Task instructions:
**1)** Render this sentence from the natural and probable consequences excerpt in Spanish: "A jury convicted the defendant of manslaughter."
**2)** Extend the court opinion excerpt on natural and probable consequences, picking up after its final sentence.

Page extract:

-- Opening Marker --

NATURAL AND PROBABLE CONSEQUENCES
Under the natural and probable consequences theory, “[t]here can be no criminal responsibility for any thing not fairly within the common enterprise, and which might be expected to happen if the occasion should arise for any one to do it.”24 In Knapp, the defendant and several other men engaged in sexual intercourse with *10the victim. After the defendant left, one of the men threw the woman from a second-story window. A jury convicted the defendant of manslaughter. This Court reasoned that because there was no evidence that the defendant threw the victim out the window, the jury must have held him accountable for the actions of the other men.
The Knapp Court reversed the defendant’s conviction for manslaughter because there was no proof that the woman’s death was a part of the “common enterprise” of prostitution because one would not expect it “to happen if the occasion should arise to do it.”25 Therefore, the defendant could not be held to be an accomplice to the manslaughter.
Similarly, in People v Chapman, this Court held that a defendant was “ ‘responsible criminally for what of wrong flows directly from his corrupt intentions . . . .’ ”26 Chapman involved a defendant who paid another man $25 to commit adultery with the defendant’s wife so the defendant could divorce her. The defendant watched through a hole in the wall as the other man raped his wife. This Court held that the jury properly convicted the defendant of rape under an accomplice theory of liability because that crime directly flowed from the original corrupt intention to aid adultery.27
*11In view of the framework established by these early cases, the propriety of the trial court’s verdict is clear. The victim’s death is clearly within the common enterprise the defendant aided because a homicide “might be expected to happen if the occasion should arise” within the common enterprise of committing an aggravated assault. The evidence establishes that the victim threatened his children in Pannell’s presence, enraging Pannell.28 When defendant woke up at 10:00 that evening, Pannell was still “ranting and raving” in the house. Despite knowing that Pannell was in an agitated state, defendant agreed to drive to the victim’s house with the understanding that he and Pannell would “f*** him up.”29 When the pair arrived at the victim’s home, defendant initiated the assault by hitting the victim once in the face and once in the neck with the back of his hand. After the victim fell to the ground, Pannell punched him twice and began kicking him. In our judgment, a natural and probable consequence of a plan to assault someone is that one of the actors may well escalate the assault into a murder. Just as the planned seduction of the defendant’s wife in Chapman escalated into a rape,30 Pannell’s anger toward the victim esca*12lated during the assault into a murderous rage. Defendant argues that he should not be held liable for the murder because he left the scene of the assault after telling Pannell, “That’s enough.” We disagree. Defendant was aware that Pannell was angry with the victim even before the assault. Defendant escalated the situation by driving Pannell to the victim’s house, agreeing to join Pannell in assaulting the victim, and initiating the attack. He did nothing to protect Thomas and he did nothing to defuse the situation in which Thomas was ultimately killed by Pannell. A “natural and probable consequence” of leaving the enraged Pannell alone with the victim is that Pannell would ultimately murder the victim. That defendant serendipitously left the scene of the crime moments before Thomas’s murder does not under these circumstances exonerate him from responsibility for the crime.

-- Closing Marker --

Exercise data:
-- Opening Marker --

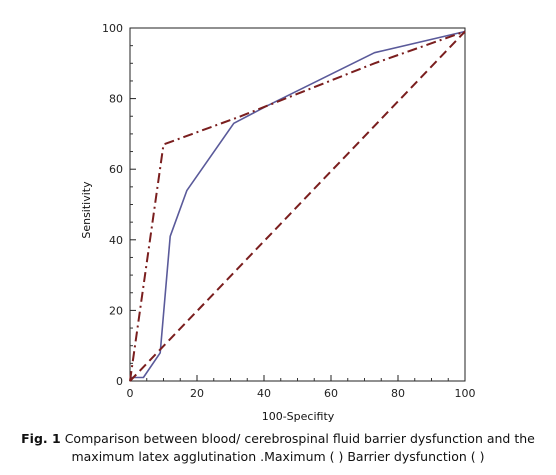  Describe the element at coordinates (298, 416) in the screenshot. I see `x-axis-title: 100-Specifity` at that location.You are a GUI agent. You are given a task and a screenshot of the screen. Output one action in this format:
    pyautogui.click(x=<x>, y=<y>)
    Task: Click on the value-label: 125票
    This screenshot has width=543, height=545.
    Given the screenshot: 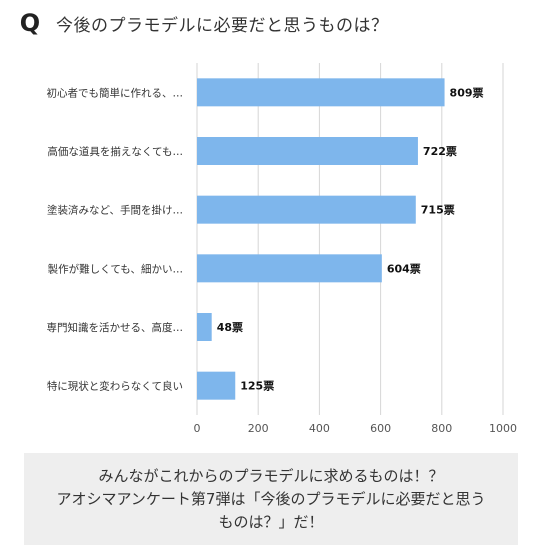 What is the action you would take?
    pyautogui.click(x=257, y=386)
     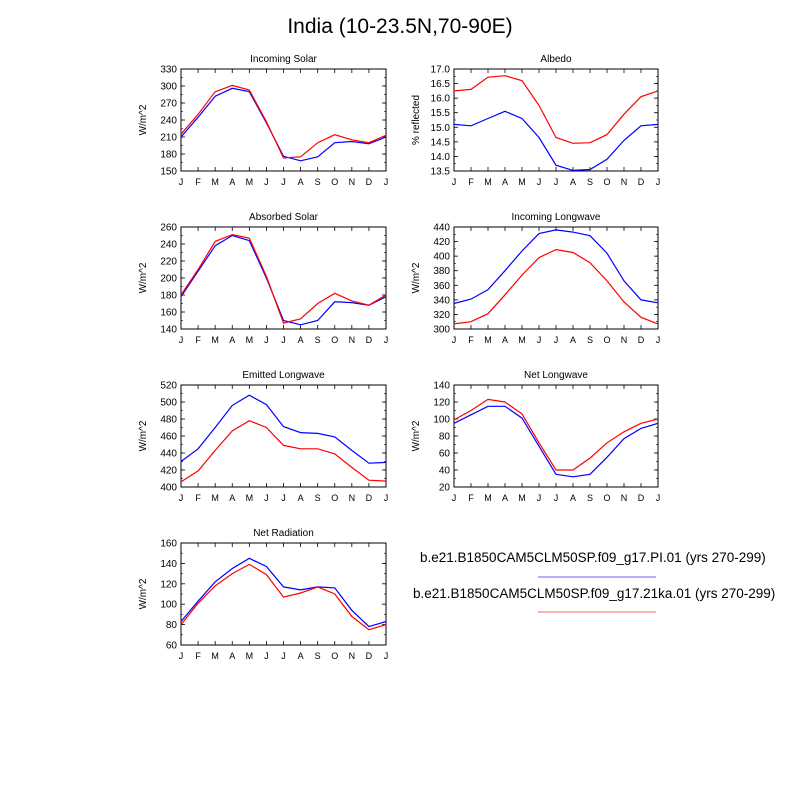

-- Closing Marker --

Answers to each task:
**1)** Un jurado condenó al acusado por homicidio involuntario.

**2)**
The fact that Pannell shot the victim, rather than beat him to death, does not alter this conclusion. It cannot be that a defendant can initiate an assault, leave an already infuriated principal alone with the victim, and then escape liability for the murder of that victim simply because the principal shot the victim to death, *13instead of kicking the victim to death. Like the defendant in Chapman, whose accomplice used rape, as opposed to seduction, to accomplish their common criminal purpose, the defendant is criminally liable as long as the crime is within the natural and probable consequences of the intended assaultive crime.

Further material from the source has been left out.